EU Opens Media Player Privacy Inquiry

European regulators are taking a hard look at major media players, in an effort to determine whether they pose a hazard to consumers’ privacy and should be included in a new law.

Officials at the European Commission — the European Union’s bureaucratic arm — said in a working paper updated Thursday that they are interested in pursuing the implications of information collected through “spywares, which are pieces of software secretly installed in the individual’s computer,” including “music player software … in order to send back personal information related to the data subject.”

The Commission’s EU Advisory Body on Data Protection and Privacy, which issued the document, is aiming to determine how recent EU data laws, which prohibit illicit online data collection and use by marketers, apply to information-collectors based in other parts of the world.

“The need to determine whether national law applies to situations with links to several countries is not specific to data protection, or to the Internet, or to the European Union,” wrote Stefano Rotota, chairman of the working party. He added that the group’s interpretation of EU law to extend to foreign data-collectors would be “most beneficial … The Working Party is convinced that a high level of protection of individuals can only be ensured if Web sites established outside the European Union … respect the guarantees for personal data processing, in particular the collection, and the rights of individuals recognized at European level.”

If the regulators are successful in expanding the law to include foreign software, the EC would have succeeded in dramatically increasing the European Union’s already-considerable impact on Internet privacy. Last month, the European Parliament approved a directive banning “opt-out” e-mail.

Such an expansion could pose headaches for the leading manufacturers of the top media players — Microsoft and RealNetworks — which are both based in the U.S.

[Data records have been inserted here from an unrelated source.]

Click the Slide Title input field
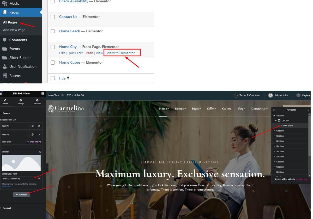 21,147
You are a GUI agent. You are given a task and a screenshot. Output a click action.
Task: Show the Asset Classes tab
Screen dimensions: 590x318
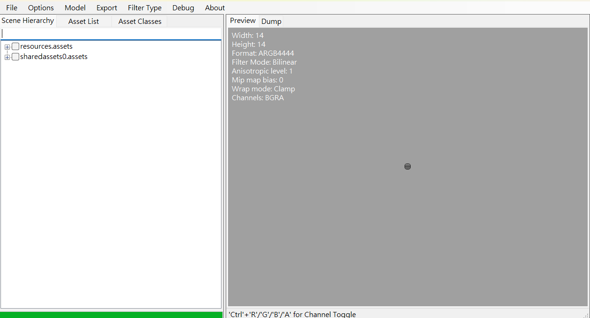tap(140, 22)
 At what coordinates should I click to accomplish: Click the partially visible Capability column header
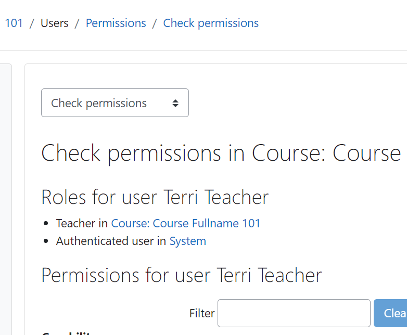pos(66,333)
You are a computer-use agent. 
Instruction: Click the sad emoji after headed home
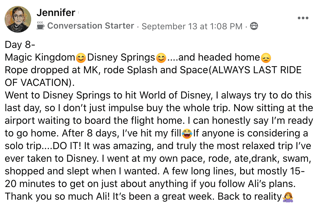(x=266, y=58)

Spokespeople from Microsoft were available for comment.

But a spokesperson from Seattle-based RealNetworks pointed to the company’s privacy policy, which states that the firm collects user data only in aggregate, so that consumer data is untraceable to a particular individual. The firm also said that has the right to build data profiles that are both aggregated and anonymous.

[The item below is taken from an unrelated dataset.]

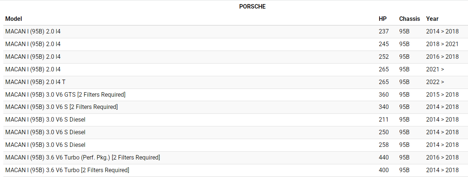Click the 245 HP value cell
Image resolution: width=468 pixels, height=177 pixels.
(384, 44)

“We don’t know what you do on your player,” said the spokesperson, who added that the firm has not been contacted by the EU. “There’s no individual tracking of your data … Our privacy policy is very clear and thorough and we adhere to it. We are not spyware. We don’t secretly install and we track any individual users tastes in music.”

She added that the firm’s chief privacy officer enforces “a detailed and lengthy set of privacy practices to ensure that our products respect users’ privacy, and our products and services are put through extensive privacy testing during development and before shipping. We take these obligations very seriously.”

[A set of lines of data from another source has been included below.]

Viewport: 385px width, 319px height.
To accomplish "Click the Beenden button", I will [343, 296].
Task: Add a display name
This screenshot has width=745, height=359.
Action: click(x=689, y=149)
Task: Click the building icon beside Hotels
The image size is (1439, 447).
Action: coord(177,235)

Microsoft, which has offices in Redmond, Wash., admitted earlier this year to the Associated Press that it logs downloaded music played in its Windows Media Player 8, as well as issues an unique identification number. The company soon thereafter altered its privacy policy to reveal this fact, and has said the data is neither sold nor is personally identifiable.

The development comes just weeks after the Commission announced that it was considering an investigation into Microsoft’s Passport service — in addition to the EU’s ongoing probe of the software giant’s business practices.